- [DIRECTIVE]
Reproduce the data unchanged, from the line containing "Find the location of a particular element. This" through the line containing "The width and height of the screenshot is (2464, 1512).", with both of those lines included.

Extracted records
/---

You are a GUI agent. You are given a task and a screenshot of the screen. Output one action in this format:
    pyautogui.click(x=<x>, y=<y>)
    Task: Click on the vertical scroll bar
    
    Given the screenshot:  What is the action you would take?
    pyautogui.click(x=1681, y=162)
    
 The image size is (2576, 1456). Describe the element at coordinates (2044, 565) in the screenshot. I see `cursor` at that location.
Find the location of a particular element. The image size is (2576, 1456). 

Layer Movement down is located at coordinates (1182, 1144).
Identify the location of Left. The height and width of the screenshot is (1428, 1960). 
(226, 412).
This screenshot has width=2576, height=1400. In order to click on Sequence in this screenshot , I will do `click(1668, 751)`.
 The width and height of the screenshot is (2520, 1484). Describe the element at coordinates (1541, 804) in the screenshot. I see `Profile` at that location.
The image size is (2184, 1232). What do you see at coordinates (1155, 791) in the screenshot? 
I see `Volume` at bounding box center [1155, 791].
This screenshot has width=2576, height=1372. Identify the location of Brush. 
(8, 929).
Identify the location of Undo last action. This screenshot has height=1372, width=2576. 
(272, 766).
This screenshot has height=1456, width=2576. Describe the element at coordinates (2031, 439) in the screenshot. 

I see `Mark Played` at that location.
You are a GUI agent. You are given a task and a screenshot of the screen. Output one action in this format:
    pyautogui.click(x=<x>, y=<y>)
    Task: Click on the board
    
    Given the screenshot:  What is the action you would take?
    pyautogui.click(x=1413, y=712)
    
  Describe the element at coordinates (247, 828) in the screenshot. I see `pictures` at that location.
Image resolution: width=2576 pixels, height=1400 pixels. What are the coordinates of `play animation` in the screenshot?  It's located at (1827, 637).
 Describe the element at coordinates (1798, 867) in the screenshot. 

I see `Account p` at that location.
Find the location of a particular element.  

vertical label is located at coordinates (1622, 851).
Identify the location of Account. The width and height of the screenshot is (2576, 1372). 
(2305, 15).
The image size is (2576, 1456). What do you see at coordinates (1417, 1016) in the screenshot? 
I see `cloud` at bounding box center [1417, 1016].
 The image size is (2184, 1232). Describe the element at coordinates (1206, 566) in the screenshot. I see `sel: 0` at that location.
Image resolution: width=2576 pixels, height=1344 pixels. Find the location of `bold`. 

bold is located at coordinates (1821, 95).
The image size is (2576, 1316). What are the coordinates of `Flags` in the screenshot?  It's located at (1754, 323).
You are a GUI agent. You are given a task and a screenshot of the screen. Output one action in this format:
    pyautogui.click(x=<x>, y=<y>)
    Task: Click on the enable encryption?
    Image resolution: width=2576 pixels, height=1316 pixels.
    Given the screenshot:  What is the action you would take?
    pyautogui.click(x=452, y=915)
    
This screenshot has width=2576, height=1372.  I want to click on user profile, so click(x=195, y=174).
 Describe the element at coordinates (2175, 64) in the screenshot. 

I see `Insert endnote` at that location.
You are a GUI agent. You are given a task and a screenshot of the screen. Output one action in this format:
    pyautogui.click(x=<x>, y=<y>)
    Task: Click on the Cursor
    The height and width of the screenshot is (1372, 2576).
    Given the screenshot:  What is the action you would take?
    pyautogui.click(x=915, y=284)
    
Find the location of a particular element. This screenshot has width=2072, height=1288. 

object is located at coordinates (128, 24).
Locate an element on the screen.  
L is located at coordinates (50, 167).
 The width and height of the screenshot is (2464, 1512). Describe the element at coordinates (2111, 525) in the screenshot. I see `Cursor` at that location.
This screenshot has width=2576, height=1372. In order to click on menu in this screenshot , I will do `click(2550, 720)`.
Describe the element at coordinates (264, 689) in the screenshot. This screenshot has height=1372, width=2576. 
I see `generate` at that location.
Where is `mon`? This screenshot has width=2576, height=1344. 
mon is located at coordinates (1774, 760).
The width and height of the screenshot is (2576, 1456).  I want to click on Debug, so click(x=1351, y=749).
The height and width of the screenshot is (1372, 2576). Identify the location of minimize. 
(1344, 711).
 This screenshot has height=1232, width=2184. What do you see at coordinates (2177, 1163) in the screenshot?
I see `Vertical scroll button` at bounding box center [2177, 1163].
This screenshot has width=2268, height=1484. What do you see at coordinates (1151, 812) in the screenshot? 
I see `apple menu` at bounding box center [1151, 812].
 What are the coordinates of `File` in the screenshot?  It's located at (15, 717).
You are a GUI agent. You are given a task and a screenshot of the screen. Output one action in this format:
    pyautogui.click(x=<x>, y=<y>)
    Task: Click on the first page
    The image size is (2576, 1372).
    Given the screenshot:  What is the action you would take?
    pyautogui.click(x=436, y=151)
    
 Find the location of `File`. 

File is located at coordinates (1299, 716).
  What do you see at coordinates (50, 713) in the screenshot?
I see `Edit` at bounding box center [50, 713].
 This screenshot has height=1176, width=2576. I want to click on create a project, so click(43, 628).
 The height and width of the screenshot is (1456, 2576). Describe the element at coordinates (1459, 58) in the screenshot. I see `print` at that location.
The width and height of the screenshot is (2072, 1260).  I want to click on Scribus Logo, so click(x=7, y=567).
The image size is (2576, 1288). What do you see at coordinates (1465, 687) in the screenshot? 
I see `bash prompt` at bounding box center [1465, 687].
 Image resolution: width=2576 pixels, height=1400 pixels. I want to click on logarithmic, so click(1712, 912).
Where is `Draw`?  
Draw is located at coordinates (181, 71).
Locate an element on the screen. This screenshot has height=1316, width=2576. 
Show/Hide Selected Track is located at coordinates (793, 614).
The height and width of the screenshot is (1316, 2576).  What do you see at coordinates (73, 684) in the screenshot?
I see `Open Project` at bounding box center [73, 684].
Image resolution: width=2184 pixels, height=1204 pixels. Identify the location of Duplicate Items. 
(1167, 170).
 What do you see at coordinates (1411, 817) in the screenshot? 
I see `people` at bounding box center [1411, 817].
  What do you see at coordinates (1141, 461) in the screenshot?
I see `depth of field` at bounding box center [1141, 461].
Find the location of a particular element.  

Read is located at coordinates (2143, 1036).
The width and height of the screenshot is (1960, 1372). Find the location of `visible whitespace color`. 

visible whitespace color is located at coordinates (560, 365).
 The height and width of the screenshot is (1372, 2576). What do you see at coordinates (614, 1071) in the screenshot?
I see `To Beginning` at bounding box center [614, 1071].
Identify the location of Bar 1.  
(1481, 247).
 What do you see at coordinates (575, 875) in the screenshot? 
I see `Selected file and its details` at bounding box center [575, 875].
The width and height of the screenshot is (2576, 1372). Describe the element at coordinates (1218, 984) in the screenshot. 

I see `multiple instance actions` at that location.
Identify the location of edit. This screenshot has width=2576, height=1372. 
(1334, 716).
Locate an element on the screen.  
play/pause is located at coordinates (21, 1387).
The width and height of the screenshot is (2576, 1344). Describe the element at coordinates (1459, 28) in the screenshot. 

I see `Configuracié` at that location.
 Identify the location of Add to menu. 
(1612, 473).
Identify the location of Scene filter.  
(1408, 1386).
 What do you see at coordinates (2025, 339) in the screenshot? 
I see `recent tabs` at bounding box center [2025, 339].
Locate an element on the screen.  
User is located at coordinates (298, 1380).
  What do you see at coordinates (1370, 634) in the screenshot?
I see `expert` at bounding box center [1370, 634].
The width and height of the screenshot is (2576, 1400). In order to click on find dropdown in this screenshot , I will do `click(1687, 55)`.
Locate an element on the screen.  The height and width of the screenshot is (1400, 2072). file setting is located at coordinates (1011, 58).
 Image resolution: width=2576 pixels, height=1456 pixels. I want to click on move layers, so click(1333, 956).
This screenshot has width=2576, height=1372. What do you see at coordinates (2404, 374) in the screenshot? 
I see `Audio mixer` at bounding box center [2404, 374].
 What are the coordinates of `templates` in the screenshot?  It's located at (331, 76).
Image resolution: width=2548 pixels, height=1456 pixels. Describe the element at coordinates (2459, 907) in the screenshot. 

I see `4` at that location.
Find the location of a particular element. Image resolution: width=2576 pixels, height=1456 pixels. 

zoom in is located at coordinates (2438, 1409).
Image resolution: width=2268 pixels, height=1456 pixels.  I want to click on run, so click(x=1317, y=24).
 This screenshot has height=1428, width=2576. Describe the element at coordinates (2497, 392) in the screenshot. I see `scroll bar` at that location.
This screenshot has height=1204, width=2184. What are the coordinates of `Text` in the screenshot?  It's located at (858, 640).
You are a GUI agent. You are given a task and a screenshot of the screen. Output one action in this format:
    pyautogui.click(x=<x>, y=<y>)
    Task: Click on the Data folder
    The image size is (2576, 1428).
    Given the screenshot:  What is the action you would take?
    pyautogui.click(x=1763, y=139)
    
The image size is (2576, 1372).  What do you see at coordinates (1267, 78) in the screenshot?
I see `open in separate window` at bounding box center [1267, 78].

\---

- [RESPONSE BELOW]
Find the location of a particular element. This screenshot has width=2072, height=1288. 

object is located at coordinates (128, 24).
Locate an element on the screen.  
L is located at coordinates (50, 167).
 The width and height of the screenshot is (2464, 1512). Describe the element at coordinates (2111, 525) in the screenshot. I see `Cursor` at that location.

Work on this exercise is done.